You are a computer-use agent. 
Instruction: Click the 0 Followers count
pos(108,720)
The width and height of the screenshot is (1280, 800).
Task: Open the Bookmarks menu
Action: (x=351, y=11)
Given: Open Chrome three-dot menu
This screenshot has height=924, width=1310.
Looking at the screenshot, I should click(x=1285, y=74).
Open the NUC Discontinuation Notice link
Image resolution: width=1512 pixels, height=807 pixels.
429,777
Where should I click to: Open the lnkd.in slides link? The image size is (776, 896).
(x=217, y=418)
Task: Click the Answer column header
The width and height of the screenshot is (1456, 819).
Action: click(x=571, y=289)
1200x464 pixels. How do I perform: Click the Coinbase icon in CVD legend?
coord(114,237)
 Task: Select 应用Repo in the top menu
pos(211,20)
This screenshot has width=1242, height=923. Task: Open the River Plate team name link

::::::::

Given problem> Reproduce all of the records above verbatim, keeping every line unchanged.

Exercise solution>
You are a computer-use agent. 
Instruction: Click the 0 Followers count
pos(108,720)
The width and height of the screenshot is (1280, 800).
Task: Open the Bookmarks menu
Action: (x=351, y=11)
Given: Open Chrome three-dot menu
This screenshot has height=924, width=1310.
Looking at the screenshot, I should click(x=1285, y=74).
Open the NUC Discontinuation Notice link
Image resolution: width=1512 pixels, height=807 pixels.
429,777
Where should I click to: Open the lnkd.in slides link? The image size is (776, 896).
(x=217, y=418)
Task: Click the Answer column header
The width and height of the screenshot is (1456, 819).
Action: click(x=571, y=289)
1200x464 pixels. How do I perform: Click the Coinbase icon in CVD legend?
coord(114,237)
 Task: Select 应用Repo in the top menu
pos(211,20)
This screenshot has width=1242, height=923. Task: Open the River Plate team name link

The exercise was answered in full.